──────── INPUT

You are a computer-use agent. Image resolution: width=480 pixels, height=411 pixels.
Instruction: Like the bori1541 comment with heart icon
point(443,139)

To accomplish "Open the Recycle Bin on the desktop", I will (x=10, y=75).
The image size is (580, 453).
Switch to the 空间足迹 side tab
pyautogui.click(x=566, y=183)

────────────────
──────── INPUT

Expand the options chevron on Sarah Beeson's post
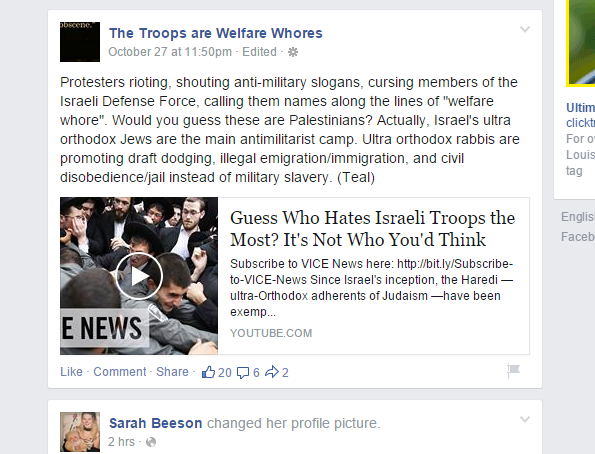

────────────────

WORK TO COMPLETE: Put the lines of the material into a numbered list, leaving out any blank lines. Begin at the line that contains "The image size is (580, 453)." and stop after the line that contains "pyautogui.click(x=566, y=183)".

SOLUTION TO THE EXERCISE:
1. The image size is (580, 453).
2. Switch to the 空间足迹 side tab
3. pyautogui.click(x=566, y=183)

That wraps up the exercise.